Hast du so einen Liquiditätspool auch schon gesehen, der eine absurd hohe Jahresrendite hat, aber man kann nicht wirklich erklären, wo die Rendite herkommt?

Beobachte beim DeFi-Mining nicht zuerst die Rendite. Stell dir erst eine Frage: Wer zahlt denn eigentlich dieses Geld?

Die Logik von Liquiditäts-Mining besteht darin, zwei Vermögenswerte in einen Liquiditätspool zu geben, damit andere Nutzer daraus tauschen können. Wenn du Liquidität bereitstellst, erhältst du normalerweise zwei Arten von Erträgen: eine Art stammt aus den Handelsgebühren und die andere aus den Governance-Token-Belohnungen, die vom Projektteam ausgegeben werden.

Ob sich die weitere Untersuchung eines Pools lohnt, kannst du in diesen 3 Schritten prüfen.
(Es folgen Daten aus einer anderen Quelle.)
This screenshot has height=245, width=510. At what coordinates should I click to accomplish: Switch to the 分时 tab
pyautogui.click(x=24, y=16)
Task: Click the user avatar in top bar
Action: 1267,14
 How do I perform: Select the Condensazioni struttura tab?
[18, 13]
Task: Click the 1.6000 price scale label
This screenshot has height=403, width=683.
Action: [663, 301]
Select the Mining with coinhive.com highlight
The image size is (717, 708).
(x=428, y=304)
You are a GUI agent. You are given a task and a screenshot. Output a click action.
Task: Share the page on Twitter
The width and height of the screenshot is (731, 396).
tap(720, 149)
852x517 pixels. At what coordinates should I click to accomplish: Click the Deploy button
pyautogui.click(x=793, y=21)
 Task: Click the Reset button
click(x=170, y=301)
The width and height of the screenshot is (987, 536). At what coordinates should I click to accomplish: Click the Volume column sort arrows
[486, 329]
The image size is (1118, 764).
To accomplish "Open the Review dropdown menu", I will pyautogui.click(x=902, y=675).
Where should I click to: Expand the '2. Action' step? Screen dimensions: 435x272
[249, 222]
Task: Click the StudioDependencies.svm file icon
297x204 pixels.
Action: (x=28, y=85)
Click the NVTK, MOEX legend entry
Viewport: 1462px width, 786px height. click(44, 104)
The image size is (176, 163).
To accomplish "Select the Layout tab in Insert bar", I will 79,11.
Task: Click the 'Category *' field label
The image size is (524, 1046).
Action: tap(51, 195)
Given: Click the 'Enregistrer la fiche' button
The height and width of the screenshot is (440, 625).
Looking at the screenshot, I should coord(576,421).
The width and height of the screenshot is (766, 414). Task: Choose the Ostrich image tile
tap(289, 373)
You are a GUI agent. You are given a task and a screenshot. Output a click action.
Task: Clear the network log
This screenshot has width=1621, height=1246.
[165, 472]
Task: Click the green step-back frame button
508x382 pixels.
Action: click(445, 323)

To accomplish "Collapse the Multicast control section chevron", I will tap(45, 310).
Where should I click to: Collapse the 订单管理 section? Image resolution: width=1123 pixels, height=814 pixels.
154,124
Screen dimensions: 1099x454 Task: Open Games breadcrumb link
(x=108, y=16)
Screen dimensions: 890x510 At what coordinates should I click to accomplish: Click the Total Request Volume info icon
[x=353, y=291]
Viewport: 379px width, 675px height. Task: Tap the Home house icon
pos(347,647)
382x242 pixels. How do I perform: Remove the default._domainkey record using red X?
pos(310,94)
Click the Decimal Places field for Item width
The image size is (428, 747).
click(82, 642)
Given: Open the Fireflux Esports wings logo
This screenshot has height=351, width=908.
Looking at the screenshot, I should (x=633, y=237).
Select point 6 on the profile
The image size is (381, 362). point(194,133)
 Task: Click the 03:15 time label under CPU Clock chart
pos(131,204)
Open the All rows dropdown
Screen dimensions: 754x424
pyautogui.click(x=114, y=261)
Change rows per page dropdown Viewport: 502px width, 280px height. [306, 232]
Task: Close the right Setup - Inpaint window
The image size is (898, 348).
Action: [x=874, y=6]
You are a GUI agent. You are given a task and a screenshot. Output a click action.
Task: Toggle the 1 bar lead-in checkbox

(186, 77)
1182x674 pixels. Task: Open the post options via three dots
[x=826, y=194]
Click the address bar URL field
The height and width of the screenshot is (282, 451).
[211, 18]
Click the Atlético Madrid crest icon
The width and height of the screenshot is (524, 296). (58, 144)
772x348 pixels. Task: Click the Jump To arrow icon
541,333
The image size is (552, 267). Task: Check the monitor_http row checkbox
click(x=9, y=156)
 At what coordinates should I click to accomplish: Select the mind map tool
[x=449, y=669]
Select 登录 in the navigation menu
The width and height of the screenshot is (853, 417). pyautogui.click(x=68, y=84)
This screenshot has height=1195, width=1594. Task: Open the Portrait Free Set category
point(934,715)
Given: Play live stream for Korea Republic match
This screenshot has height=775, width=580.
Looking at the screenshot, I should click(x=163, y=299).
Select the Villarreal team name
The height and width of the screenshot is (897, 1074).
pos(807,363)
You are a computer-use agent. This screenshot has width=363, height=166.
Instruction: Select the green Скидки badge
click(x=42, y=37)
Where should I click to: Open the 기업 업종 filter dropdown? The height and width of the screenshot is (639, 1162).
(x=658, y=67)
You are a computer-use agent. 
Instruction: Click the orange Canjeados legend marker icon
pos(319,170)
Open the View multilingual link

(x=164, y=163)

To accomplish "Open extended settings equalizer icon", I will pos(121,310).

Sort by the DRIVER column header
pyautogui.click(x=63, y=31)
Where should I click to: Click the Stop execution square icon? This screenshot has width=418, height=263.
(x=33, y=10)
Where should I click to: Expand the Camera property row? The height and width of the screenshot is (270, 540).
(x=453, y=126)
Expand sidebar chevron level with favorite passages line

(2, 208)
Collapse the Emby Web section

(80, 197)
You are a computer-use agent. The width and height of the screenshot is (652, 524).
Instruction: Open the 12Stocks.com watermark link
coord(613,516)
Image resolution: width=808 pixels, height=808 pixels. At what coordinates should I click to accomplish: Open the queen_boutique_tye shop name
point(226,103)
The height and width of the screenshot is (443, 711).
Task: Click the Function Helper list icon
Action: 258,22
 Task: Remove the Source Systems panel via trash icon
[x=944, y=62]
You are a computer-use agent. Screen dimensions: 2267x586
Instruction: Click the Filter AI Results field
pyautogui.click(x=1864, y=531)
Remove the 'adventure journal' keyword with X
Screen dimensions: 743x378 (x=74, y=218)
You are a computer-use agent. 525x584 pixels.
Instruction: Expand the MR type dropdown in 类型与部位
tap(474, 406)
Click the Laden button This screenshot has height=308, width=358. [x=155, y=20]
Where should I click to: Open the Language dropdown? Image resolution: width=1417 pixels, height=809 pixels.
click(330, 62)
1. Schau dir die tatsächliche Handelsnachfrage an

Wenn es sich um Handelspaare handelt, die aus $ETH, $BTC oder $BNB usw. bestehen und bei denen viel Aufmerksamkeit auf dem Markt liegt, solltest du besonders auf das Handelsvolumen und die Liquiditätstiefe achten. Wenn der Handel aktiv ist, gibt es eine Quelle für die Gebühreneinnahmen. Ein Pool wirkt vielleicht sehr lebendig, aber wenn kaum jemand handelt, können die Erträge hauptsächlich durch Subventionen gestützt werden.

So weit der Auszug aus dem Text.